WORK TASK:
According to the text about Wen Jieruo, what did she major in at Tsinghua University?

** Opening SUPPLIED TEXT block **

Chinese translator, author and editor (born 1927)

Wen Jieruo (文洁若 (文潔若, Wén Jiéruò); born July 1927) is a Chinese translator, author and editor. She translated literature from English and Japanese to Chinese. Wen is a member of China Writers Association and Chinese Translation Association. She is fluent in both English and Japanese.

For her contributions to the introduction of Japanese literature to foreign readers, she was honored with the Japanese Foreign Minister Recognition Award in 2000 and the Order of the Sacred Treasure in 2002.

==Biography==
Wen was born Wen Tongxin (文桐新) in July 1927 in Beijing, with her ancestral home in Guiyang, Guizhou, the daughter of Wan Peilan (万佩兰) and Wen Zongshu (文宗淑), a Chinese diplomat, he held the post of consul general for the Republic of China at Yokohama. She has six brothers and sisters. Her grandfather Wen Mingqin (文明钦) was a magistrate in Guangxi during the late Qing dynasty (1644-1911).

At the age of 7, she attended Kongde School (孔德学校), the predecessor of Beijing No.27 High school. One year later, Wen moved to Tokyo, living with her father. In February 1936, her father was removed from office, Wen returned to Beijing, studying at Furen School (辅仁中学). After the Second Sino-Japanese War, Wen was accepted to Tsinghua University, where she majored in English.

During her university career, Wen started her translation practice, she translated Guo Moruo's Goddess (女神) into English. After graduation, Wen worked in SDX Joint Publishing Company (三联书店) and People's Literature Publishing House in different positions, including editor, senior editor and translator of Japanese literature.

** Closing SUPPLIED TEXT block **
** Opening EXTRACTED MATERIAL block **

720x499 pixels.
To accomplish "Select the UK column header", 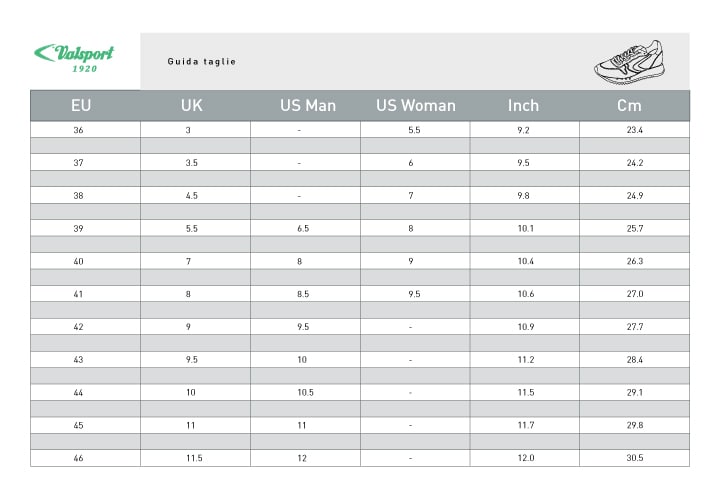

** Closing EXTRACTED MATERIAL block **
** Opening EXTRACTED MATERIAL block **

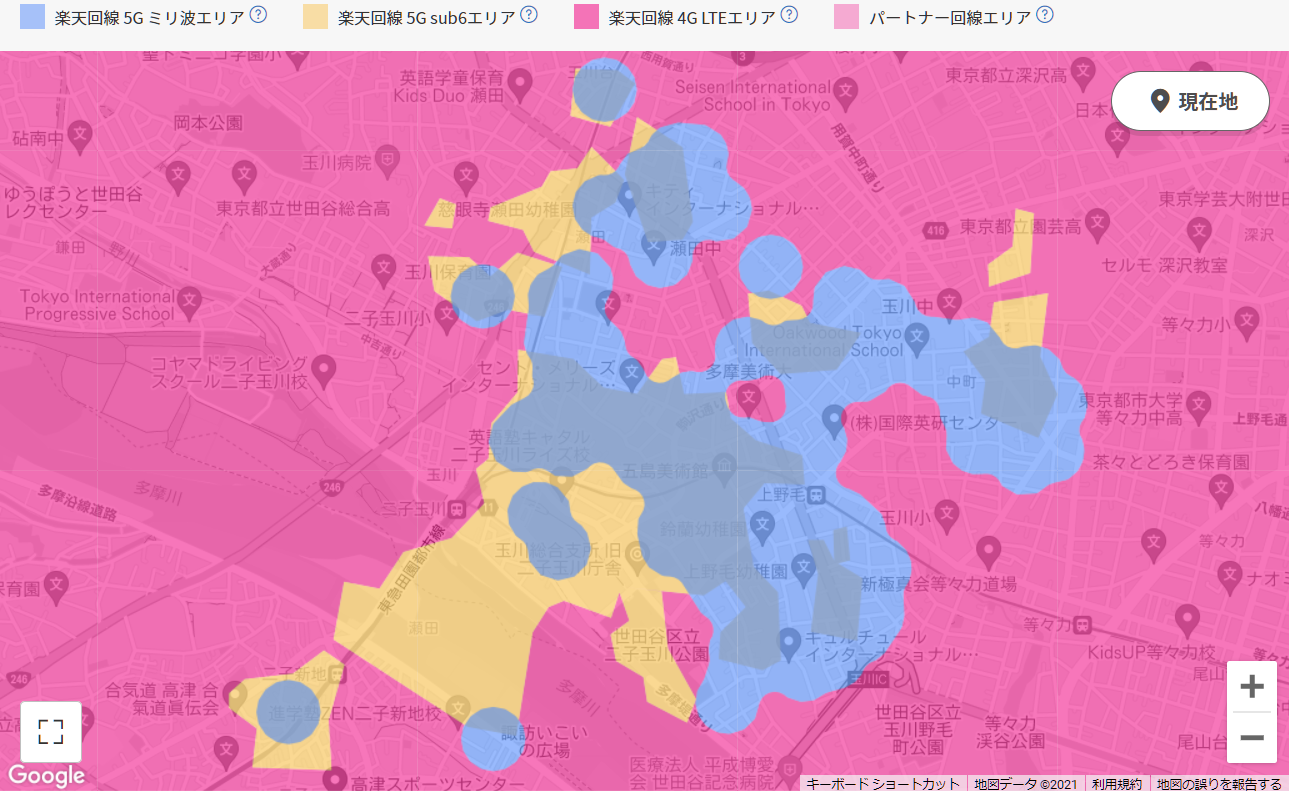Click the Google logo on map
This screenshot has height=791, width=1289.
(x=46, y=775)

** Closing EXTRACTED MATERIAL block **

WORKED SOLUTION:
English